_DIRECTIONS_:
From the hospice nurse's account below, copy the stretch from "We have to get" through "car, I cry." word for word.

(Beginning of PASSAGE FOR REVIEW)

Goetz: ‘We try to be a smiling face, but that’s tough to do when you’re wearing a mask’
The following first appeared in the August issue of The Rotarian, the magazine for Rotary Clubs, in an article by Geoffrey Johnson. It features comments by Jan Goetz, a Hospice nurse and president of the Rotary Club of Albemarle.
I have been a nurse for 43 years, and this will be my 16th year doing hospice care. I love what I do. I can’t imagine doing anything else. It’s a privilege when families allow us to walk this journey with them. It’s a very sacred time. They allow us into their homes, and we become part of their family, and they become part of our family. It’s not just a job; it’s a ministry.
Everything changed with this virus coming around. Imagine facing a terminal illness: You’ve been told you’ve got six months or less to live. The family is dealing with that. They’ve come to the conclusion that hospice is what they need. They decide, “We want comfort care; we just want to enjoy the time we have left.” People are fragile anyway, and suddenly this virus hits.
Most of the patients we visit are at home, but we also have patients in nursing homes and assisted living. All of a sudden, those nursing homes and assisted living places are locked down. Even for our home patients, their families are not allowing people to visit. Not only are our patients dealing with their terminal illness, but now they can’t spend time with the people they love. I have a patient with pulmonary fibrosis. Her whole life is her grandchildren and her great-grandchildren, and she has not seen them for weeks. It breaks my heart, because we don’t know that she’ll live long enough to spend time with them again.
As hospice workers, we’re trying to keep our people safe. We want to make sure COVID-19 stays out of their homes. So the hardest part for us is not being able to love on our patients and their families. The people who go into hospice care have a heart for people and a heart for the dying. Most of us are touchy-feely people. The first thing we do when we arrive at a home is hug our patients and our families, and we can’t do that now. It tears us apart. We’re losing that personal part of what we do. We try to be a smiling face, but that’s tough to do when you’re wearing a mask.
We have to get close enough to take our patients’ vital signs. We use those times to get close to people, to touch them. It’s really the only chance we have. At the end of my visit, when I’m at a safe distance, I take my mask down. The families see my face, and we smile. But it’s not the same. When I finally leave the home and I’m back in my car, I cry.
It’s very, very difficult.
I am not the hero in this situation. Our patients and our families rise to the occasion and deal with the hand that they’ve been dealt the best they know how. Through all this, they are the ones who are the heroes.

(End of PASSAGE FOR REVIEW)
(Beginning of AVAILABLE DATA)

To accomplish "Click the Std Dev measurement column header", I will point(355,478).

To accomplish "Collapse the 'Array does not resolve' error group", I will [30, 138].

(End of AVAILABLE DATA)
(Beginning of AVAILABLE DATA)

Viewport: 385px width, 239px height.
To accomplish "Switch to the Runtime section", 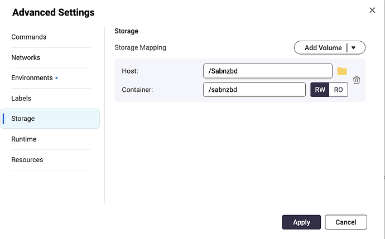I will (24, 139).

(End of AVAILABLE DATA)

_YOUR RESPONSE_:
We have to get close enough to take our patients’ vital signs. We use those times to get close to people, to touch them. It’s really the only chance we have. At the end of my visit, when I’m at a safe distance, I take my mask down. The families see my face, and we smile. But it’s not the same. When I finally leave the home and I’m back in my car, I cry.